Forum OpenACS Q&A: Response to Data migration

Collapse
8: Response to Data migration (response to 1)
Posted by Michael Bryzek on
John - Your perspective makes a lot of sense to me. Let me add a few more details about our particular migration. Most importantly, we were migrating from a flat, non-relational schema that we had never seen before the migration started. There were several distinct problems we had to solve:
  1. Transfer data from the original database to somewhere we could import it into our new database. In our case we were migrating from a SQL Server database, but the source doesn't really matter.
  2. Completely understand the old schema so that we could actually figure out what objects we would need in the ACS schema. This probably took 50% of the total time to do the migration.
  3. Export the old data and generate some kind of import script.
  4. Import the data.
For us, using XML as an intermediate representation allowed us to entirely focus on transforming the original data into a hierarchy that matches that in the ACS. We could do this without worrying about the actual import process (e.g. I could create a user XML tag without worrying about additional methods to call for password encryption).

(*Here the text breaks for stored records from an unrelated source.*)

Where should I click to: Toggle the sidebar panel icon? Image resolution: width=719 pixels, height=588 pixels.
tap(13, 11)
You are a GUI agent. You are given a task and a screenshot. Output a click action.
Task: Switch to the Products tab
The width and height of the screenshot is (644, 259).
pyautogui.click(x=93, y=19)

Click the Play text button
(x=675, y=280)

Our actual process looked like:

  1. Grab data from SQL server
  2. Massage data and map to appropriate ACS Objects
  3. Emit XML
  4. Parse XML
  5. Load data
In our case, the last 2 steps are now done for us and will likely require only minor modifications the next time we migrate data, even though our API's and data model are constantly changing.

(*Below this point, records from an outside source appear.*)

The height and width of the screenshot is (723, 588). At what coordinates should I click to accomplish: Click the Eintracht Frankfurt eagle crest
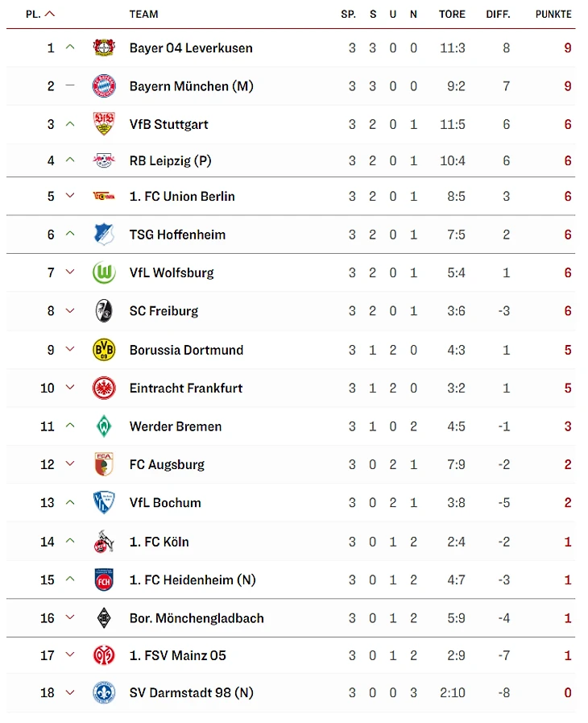point(103,388)
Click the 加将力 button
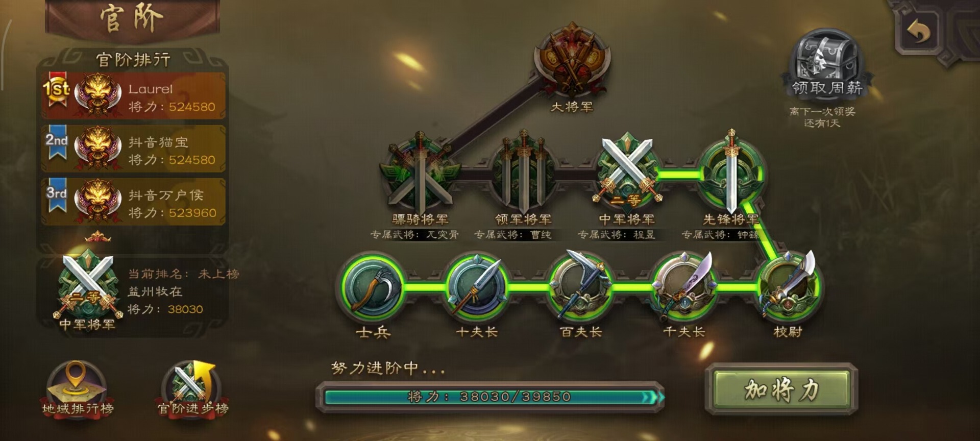Viewport: 980px width, 441px height. (x=781, y=390)
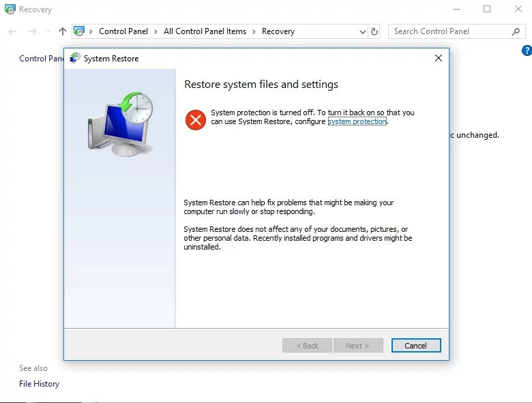Select Control Panel breadcrumb
The width and height of the screenshot is (532, 403).
(x=123, y=31)
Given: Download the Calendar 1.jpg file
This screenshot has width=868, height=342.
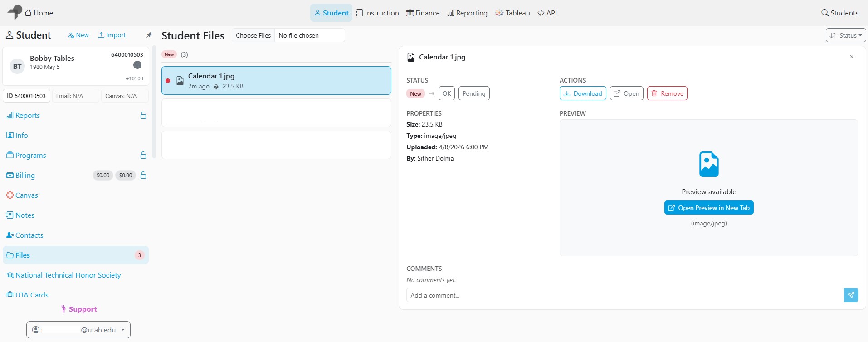Looking at the screenshot, I should [583, 93].
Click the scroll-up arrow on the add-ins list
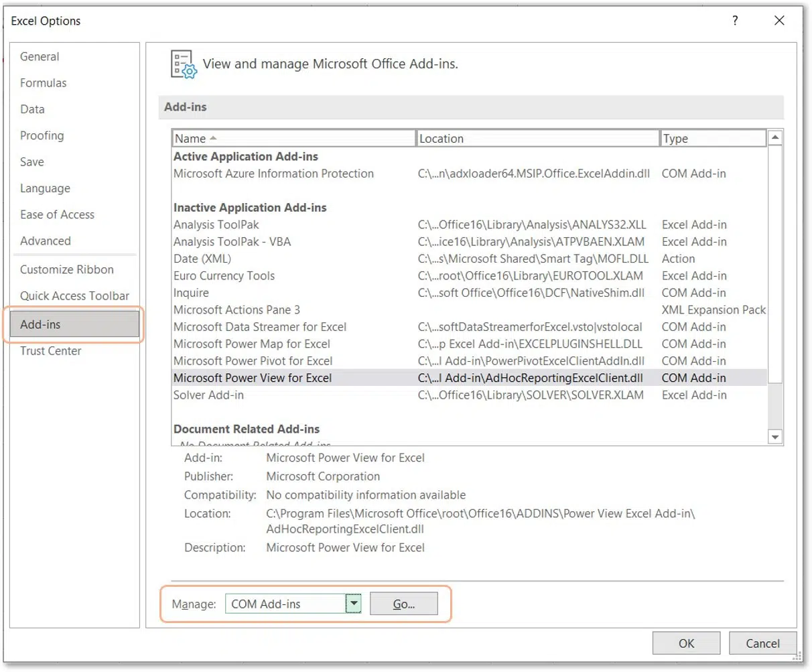 774,137
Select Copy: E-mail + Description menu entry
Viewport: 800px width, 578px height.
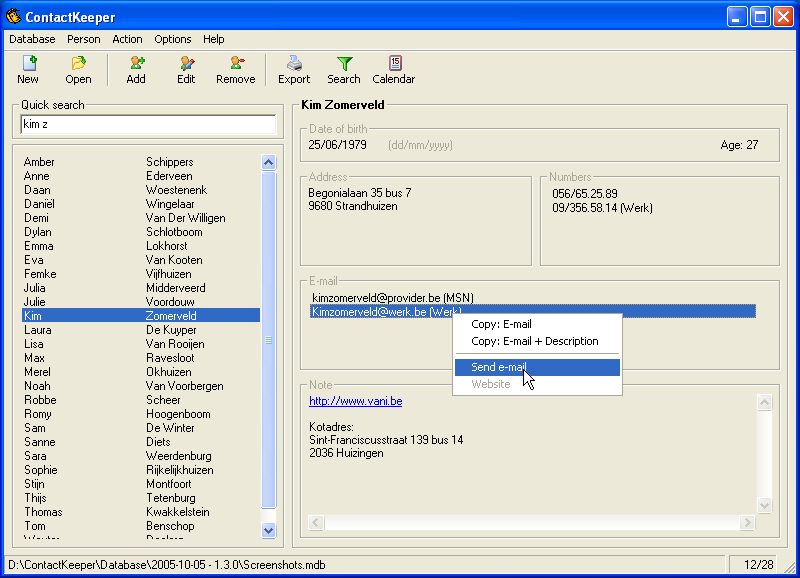click(534, 341)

You make a good point that by the time we've organized our data into a logical XML structure, we could have emitted an appropriate script to load our data. In our case, the code that parses the XML and instantiates the actual objects is written fairly generically. We can add attributes to our object types, create new types of relations between our objects, and in some cases add entirely new object types without having to modify the actual code that imports the data. This is a big win for us as we expect to do many more migrations from disparate sources.

I would argue in this simple case of 3.x->4.x data migration it won't be worth the overhead of XML
I would agree with you. I have never done a 3.x -> 4.x migration, but I have done migrations with other versions of ACS. These data models share enough similarities that an additional data interface would have little benefit for a one-time migration.

One other angle to consider is the frequency with which you intend to migrate data. A one-time migration has different requirements from a weekly/monthly/yearly migration. My limited experience so far has shown that it is easier to think about generating an XML document than the correct sequence of actual API calls. If you are going to be migrating data more than once, from different sources, an intermediate data structure may make more sense.

And this is what led me to post initially. With OACS, we should expect lots of people to do lots of data migrations as they adopt OACS. It would be easier for users to migrate data to OACS if the process was well-defined and part of it was even implemented (the XML Reader and loader). This would allow users familiar with an old schema to migrate correctly to OACS without understanding every API in detail.